Diab Loses Bid to be Freed of Monitoring Bracelet

Accused terrorist bomber Hassan Diab must continue to wear an electronic monitoring device, an Ottawa judge ruled Friday.

Diab, a 56-year-old Ottawa university professor, is wanted by French authorities who accuse him of being involved in the murder of four people, and the injuring several others, in a 1980 synagogue bombing in Paris.

Diab’s lawyer Don Bayne had asked Justice Robert Maranger to allow his Lebanese-born client to remove the electronic ankle bracelet that has so far cost him $30,000.

Bayne said the 14 months that pre-extradition hearings have already taken were far in excess of what Diab expected when he agreed to use — and pay for — for the monitoring device as a condition of not being kept in custody.

“It seemed like a good idea at the time,” he said.

Lawyers representing the federal Justice Department opposed Bayne’s request, saying Diab is too much of a flight risk to be without monitoring gear.

In his ruling, Maranger said that he had originally imposed an “exceptional” package of bail conditions when he allowed Diab to be released from custody because he had to guarantee the accused man would not flee Canada.

The electronic bracelet, he said, is the only effective guarantee that Diab will not flee to his native Lebanon or some other country without an extradition treaty with France.

Maranger also suggested that Diab, a citizen of both Canada and Lebanon, has every motivation to flee.

“He is wanted to face a trial for mass murder,” said Maranger. “If convicted, he is likely to spend the rest of his life in a French jail.”

Bayne had earlier told Maranger that the protracted, often-delayed proceedings have left the unemployed academic with a mounting monthly surveillance bill of $2,500 — plus another $9,000 he had to set aside for deposits on the monitoring equipment.

The defence and prosecution accuse each other of being responsible for the delays but Maranger refused to lay blame Friday, saying the proceedings are “protracted and strenuously litigated” because they are complex.

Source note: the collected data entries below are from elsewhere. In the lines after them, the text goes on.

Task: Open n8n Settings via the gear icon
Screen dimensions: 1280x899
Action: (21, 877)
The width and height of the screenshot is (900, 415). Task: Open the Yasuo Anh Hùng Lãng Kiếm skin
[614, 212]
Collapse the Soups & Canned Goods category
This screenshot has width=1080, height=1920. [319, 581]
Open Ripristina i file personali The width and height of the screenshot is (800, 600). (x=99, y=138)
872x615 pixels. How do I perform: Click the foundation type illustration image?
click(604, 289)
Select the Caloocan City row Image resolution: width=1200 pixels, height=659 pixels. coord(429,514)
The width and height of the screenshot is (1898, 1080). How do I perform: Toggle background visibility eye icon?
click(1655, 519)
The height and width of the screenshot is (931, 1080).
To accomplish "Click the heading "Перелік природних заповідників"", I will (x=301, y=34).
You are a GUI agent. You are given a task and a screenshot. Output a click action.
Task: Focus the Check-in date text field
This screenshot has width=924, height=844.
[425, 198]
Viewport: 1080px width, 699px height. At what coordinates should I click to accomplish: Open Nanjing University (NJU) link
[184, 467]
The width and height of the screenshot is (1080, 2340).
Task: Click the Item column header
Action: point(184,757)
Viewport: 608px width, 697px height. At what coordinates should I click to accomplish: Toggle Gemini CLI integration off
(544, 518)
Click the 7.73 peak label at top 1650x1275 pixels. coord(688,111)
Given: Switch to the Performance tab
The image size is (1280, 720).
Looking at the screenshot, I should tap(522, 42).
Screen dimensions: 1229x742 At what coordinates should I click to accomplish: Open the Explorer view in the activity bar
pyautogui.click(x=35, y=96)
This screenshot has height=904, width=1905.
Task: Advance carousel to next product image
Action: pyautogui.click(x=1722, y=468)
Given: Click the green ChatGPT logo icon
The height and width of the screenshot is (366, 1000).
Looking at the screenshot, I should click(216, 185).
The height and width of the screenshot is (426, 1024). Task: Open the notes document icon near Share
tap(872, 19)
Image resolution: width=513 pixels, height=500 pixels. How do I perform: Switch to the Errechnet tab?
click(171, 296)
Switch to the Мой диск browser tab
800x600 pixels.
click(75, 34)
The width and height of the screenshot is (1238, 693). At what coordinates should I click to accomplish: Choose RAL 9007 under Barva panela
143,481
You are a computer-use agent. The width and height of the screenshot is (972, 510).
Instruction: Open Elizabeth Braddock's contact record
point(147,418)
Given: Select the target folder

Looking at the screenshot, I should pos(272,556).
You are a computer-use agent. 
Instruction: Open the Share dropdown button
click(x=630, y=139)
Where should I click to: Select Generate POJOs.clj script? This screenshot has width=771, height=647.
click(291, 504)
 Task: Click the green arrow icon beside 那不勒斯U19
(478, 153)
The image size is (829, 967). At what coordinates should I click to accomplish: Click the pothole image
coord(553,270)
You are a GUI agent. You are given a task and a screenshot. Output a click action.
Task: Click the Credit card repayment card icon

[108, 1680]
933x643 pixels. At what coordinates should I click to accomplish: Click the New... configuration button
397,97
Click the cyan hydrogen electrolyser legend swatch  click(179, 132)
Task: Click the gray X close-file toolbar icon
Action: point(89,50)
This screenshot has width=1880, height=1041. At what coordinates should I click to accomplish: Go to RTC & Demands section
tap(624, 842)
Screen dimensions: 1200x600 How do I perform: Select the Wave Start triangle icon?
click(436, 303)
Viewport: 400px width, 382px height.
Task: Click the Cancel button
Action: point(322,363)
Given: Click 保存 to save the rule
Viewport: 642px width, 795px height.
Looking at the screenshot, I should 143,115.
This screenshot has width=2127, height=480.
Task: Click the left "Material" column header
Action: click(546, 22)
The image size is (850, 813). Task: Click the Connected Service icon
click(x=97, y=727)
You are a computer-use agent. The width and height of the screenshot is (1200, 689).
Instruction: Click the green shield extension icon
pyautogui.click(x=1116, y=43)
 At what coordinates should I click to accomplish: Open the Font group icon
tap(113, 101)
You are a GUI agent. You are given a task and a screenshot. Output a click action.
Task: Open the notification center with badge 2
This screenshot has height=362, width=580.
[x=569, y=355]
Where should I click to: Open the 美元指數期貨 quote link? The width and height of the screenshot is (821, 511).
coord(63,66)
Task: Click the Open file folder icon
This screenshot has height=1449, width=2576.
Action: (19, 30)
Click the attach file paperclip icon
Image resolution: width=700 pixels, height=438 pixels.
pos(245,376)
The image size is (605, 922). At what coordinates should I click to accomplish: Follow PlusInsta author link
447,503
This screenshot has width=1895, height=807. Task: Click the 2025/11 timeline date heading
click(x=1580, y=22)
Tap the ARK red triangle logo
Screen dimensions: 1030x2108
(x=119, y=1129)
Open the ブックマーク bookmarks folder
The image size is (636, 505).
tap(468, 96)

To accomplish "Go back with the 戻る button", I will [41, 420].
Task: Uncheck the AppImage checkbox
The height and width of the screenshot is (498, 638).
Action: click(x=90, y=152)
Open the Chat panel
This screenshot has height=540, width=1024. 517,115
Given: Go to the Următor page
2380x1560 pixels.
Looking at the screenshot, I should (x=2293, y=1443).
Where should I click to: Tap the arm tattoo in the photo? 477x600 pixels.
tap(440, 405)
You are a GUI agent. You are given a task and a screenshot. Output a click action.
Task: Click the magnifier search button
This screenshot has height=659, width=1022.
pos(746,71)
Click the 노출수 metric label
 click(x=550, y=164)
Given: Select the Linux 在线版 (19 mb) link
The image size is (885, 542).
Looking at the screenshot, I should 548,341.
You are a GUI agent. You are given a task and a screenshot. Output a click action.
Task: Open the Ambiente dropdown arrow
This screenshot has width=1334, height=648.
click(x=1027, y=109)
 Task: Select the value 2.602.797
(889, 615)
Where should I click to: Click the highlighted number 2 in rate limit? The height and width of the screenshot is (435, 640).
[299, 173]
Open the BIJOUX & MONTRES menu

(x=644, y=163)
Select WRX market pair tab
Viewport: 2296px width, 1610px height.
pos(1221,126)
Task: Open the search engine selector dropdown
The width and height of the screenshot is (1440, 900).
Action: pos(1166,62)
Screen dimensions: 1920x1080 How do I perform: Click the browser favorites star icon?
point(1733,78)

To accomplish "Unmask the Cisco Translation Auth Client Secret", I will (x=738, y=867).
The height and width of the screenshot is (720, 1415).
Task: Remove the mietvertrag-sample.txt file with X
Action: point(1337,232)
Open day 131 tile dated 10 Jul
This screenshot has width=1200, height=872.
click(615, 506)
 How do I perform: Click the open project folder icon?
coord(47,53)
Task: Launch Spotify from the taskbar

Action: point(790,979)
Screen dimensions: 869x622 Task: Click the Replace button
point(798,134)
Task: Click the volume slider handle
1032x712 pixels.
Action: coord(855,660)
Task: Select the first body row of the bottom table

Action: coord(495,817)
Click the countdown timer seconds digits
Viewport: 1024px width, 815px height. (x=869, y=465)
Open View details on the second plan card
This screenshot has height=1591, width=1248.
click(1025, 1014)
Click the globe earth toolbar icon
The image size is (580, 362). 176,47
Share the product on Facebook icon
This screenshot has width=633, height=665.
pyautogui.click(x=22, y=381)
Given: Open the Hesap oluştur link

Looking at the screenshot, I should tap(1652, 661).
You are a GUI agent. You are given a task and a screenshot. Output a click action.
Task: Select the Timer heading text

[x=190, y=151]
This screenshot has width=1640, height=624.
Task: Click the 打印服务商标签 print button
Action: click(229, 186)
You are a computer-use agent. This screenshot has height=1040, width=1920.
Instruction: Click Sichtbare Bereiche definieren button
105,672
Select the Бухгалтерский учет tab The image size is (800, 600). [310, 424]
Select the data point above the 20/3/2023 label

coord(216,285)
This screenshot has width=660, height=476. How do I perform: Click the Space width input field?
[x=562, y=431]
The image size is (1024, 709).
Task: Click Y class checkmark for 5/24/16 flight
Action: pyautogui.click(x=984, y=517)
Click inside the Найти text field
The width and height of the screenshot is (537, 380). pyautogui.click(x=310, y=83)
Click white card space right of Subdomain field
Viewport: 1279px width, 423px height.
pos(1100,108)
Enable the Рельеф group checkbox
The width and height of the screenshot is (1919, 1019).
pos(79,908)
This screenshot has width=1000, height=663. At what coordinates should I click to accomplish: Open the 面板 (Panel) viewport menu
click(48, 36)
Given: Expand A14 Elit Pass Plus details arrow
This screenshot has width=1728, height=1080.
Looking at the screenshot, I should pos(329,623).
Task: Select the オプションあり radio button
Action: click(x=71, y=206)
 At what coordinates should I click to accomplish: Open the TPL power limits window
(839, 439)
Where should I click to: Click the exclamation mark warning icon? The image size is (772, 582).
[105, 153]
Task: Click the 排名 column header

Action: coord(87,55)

Aside from electronic monitoring, Diab lives under a curfew, cannot go out alone and must report weekly to the RCMP.

He also has to stay within the boundaries of the City of Ottawa and away from Ottawa and Gatineau airports.

But most important, Bayne told the court, was the $250,000 surety which is largely the responsibility of Diab’s common-law spouse, Rania Tfaily.

Maranger said “one mistake” on Tfaily’s part would allow Diab to escape Canada if he were not electronically monitored.

The judge, who has already set two failed deadlines for the actual extradition hearing to begin, has now set Nov. 8 as the start date.